Linnea M. Palmer Paton, BS
Hometown: Sharon, CT (now in New York City)
Degree earned at WPI:
BS, Civil Engineering, Environmental Policy and Development
Why did you choose to attend WPI?
I learn by doing. WPI was the only school where hands-on learning was designed into the curriculum through a projects program. I chose to study environmental policy and engineering so that I would be a more knowledgeable advocate for climate action in the engineering community.
How did your experiences at WPI prepare you for graduate school?

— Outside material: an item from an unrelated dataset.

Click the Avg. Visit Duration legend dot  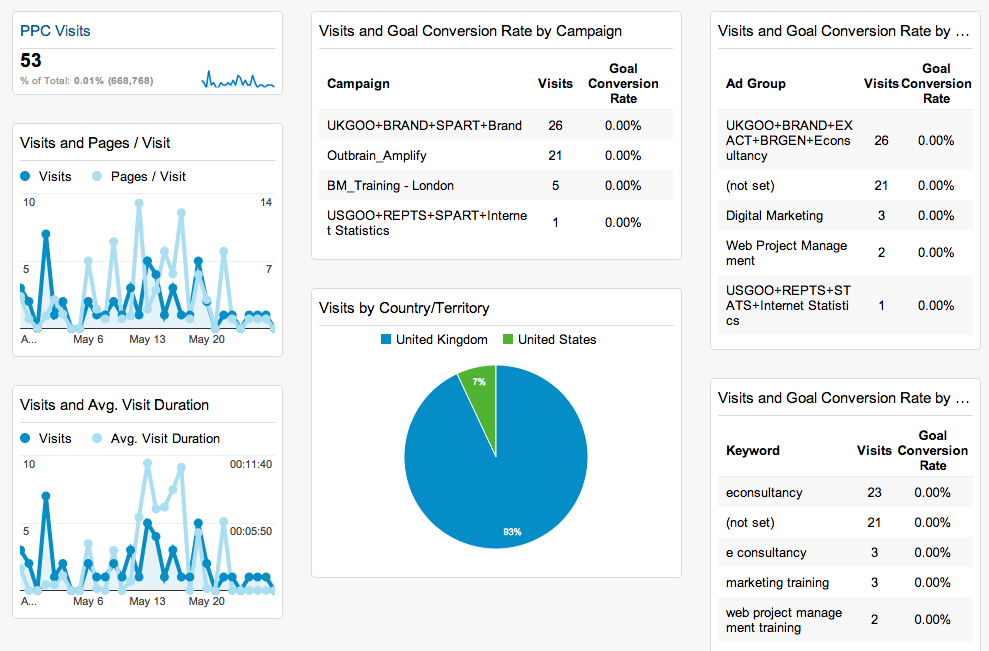click(x=97, y=439)
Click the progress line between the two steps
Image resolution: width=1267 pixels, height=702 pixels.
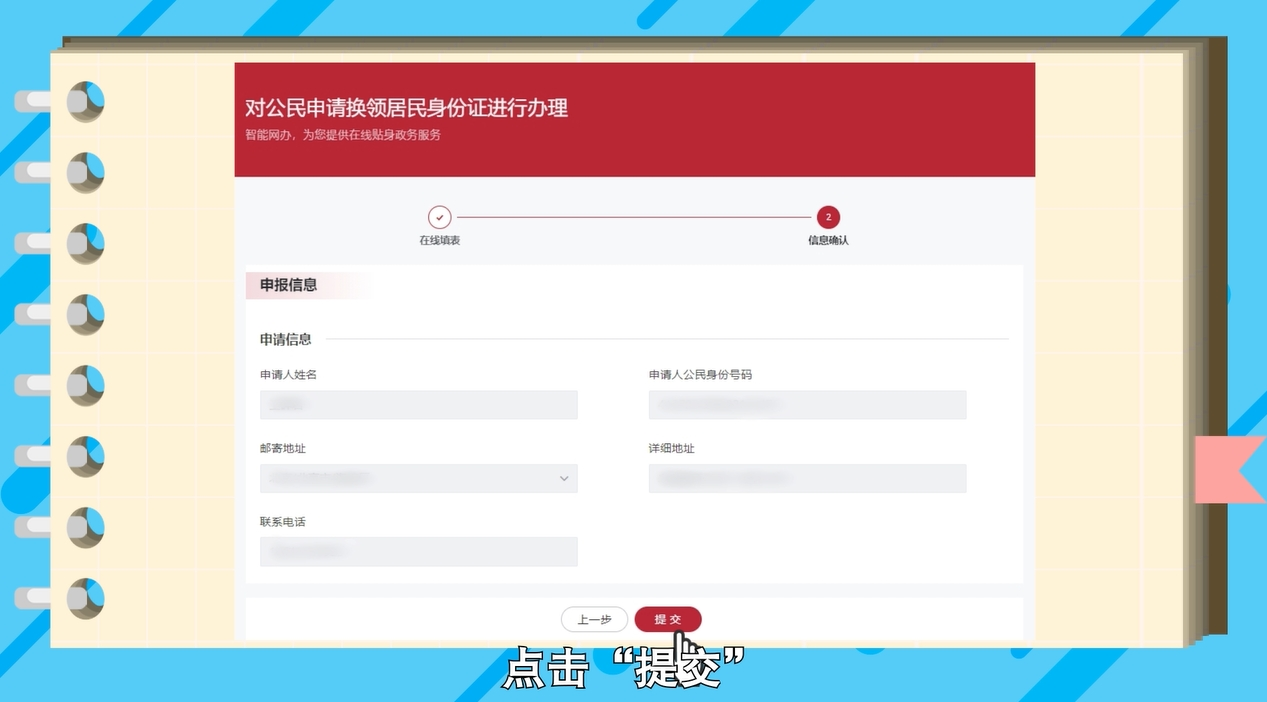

I started a master's program in urban planning at NYU Wagner. After a full course load at WPI, I found the graduate program to be too easy. I also realized that I was much more drawn to media and PR work with Occupy Wall Street than I was to the urban planning internship I had at the time. I decided to quit school and pursue media and advocacy work for climate action and socioeconomic justice.
How do you feel your experiences at WPI prepared you for working in your field?
I currently volunteer with Occupy Wall Street and the Disrupt Dirty Power Campaign. My background in environmental policy, economics, and politics from WPI has given me a foundation for challenging corruption, neoliberalism, and the status quo.
How has WPI’s philosophy of Theory and Practice, and working with teams, prepared you for facing real-world challenges in the workplace?
In the real world, team members who don't contribute or want to slack off get cut from the team. I would like to see the real-world practice implemented more at WPI as well as at NYU Wagner.
Groups or extracurricular activities you participated in at WPI:
- WPI Students for a Just and Stable Future
- WPI Organization of Folk Arts (WOOFA)
- WPI Open Sing
- WPI Rappersword Team
- The Plowshares
Academic or professional awards you have received:
- WPI Awards Best Major Qualifying Project (May 2011)
- Social Sciences Kranich Prize
- Humanities and Arts Summer Undergraduate Research Fellowship
- Marietta Anderson Award
- 2010 Gertrude R. Rugg Award
- 2009 Ellen Knott Award
- 2008 Outstanding Member Class of 2011
- Charles O. Thompson Scholar
Environment and Community:
- Morris K. Udall Scholarship 2010: Honorable Mention
- Canon Envirothon 2007: First Place Team & High Score, Soil Science Cat.
- Apalonia Stanilus Award 2007-2009
- NWCT Community Foundation Hope for the Future Award 2007, Housatonic Valley Authority
- New York University: Half Tuition Merit Scholarship
- WPI/Paul Allaire Future Engr. Leadership Scholarship: Full Tuition
Engineers and scientists must look closely at the moral implications of their work. From business corruption and environmental degradation to the weapons used to suppress peaceful dissent, the work of engineers and scientists is at the forefront of many social struggles. Therefore, it is incredibly important for WPI students to take courses in social history and ethics in order to critically analyze the consequences of their professional work.